Azure Data Factory has a number of different options to filter files and folders in Azure and then process those files in a pipeline. You can use the pipeline iterator ForEach in conjunction with a Get Metadata activity, for example:
But when you are processing large numbers of files using Mapping Data Flows, the best practice is to instead simplify the pipeline with a single Execute Data Flow activity and let the Source Transformation inside of the Data Flow handle iterating over several files:
The reason that this works better inside data flow in ADF is that each request for a Data Flow execution will spin-up an Azure Databricks environment. So, if you were to attempt to process a folder in Azure Blob Store with 100 files, one file at a time, inside of a ForEach, you would ask ADF to stand-up and tear-down the execution environment 100 times in a JIT manner, which is not very efficient.
Instead, use a generic Blob or ADLS folder dataset inside of your Source Transformation that points simply to your container, leave the folder and file settings blank:
Now, you can use a combination of the wildcard, path, and parameters feature in the Data Flow source transformation to pick the folders and files you wish to process.
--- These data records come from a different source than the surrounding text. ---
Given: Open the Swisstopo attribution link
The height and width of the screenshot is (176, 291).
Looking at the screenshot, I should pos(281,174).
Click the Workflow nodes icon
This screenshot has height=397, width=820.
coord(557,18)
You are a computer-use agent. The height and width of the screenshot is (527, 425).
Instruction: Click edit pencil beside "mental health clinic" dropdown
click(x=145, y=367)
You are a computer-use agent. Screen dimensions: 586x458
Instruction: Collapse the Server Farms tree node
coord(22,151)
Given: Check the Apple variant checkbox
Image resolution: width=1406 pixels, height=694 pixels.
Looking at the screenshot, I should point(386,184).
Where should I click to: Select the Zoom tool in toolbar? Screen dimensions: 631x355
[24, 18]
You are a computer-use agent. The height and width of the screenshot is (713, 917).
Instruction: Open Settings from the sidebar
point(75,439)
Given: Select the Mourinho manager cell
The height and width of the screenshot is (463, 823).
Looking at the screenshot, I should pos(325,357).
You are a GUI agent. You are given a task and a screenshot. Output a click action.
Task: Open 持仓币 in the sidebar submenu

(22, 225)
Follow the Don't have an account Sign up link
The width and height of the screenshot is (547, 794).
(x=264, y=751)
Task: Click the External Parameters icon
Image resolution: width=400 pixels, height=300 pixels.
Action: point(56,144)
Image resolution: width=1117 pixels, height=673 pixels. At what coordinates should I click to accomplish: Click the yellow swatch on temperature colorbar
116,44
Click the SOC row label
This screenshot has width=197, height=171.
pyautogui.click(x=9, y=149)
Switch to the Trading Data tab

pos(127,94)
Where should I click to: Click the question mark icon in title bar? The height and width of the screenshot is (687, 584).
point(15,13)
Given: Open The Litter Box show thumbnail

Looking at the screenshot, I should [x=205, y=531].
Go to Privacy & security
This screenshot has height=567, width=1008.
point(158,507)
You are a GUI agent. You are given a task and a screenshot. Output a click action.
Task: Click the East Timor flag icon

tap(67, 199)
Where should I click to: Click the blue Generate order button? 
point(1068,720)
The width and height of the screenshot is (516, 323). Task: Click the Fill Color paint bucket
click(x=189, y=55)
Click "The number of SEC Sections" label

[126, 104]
ADF will process each file that matches your settings inside a single Data Flow execution, which will perform much better:
In the example above, I am processing every file that ends in “.txt” in my “DateFiles” directory that sits in my container “mycontainer” and has the date that I’ve set in the parameter called “$mydate”.
I’ve set the value of my parameter to “201907” to match the naming convention of this folder and file set:
Now, when I execute this data flow from my pipeline, all files that include that value that I’ve sent into my data flow through the “mydate” parameter will get processed. For this example, I have a single row in 3 files for July 2019 and so you can see that ADF uses the Data Flow Source transformation to take the rows from each matching file and processes them in a single execution:
If you’d like to keep track of the source lineage of each record, enter a new column name in the “Column to store file name” field in Source Options. Another common pattern is to chose “Move” or “Delete” as “After Completion” action so that ADF can clean up your processed files when the process is completed.
By leveraging the parameter capability above, you can see how each time you call this single Execute Data Flow activity, you can send in a different date value to filter from your Blob Store container / folder path.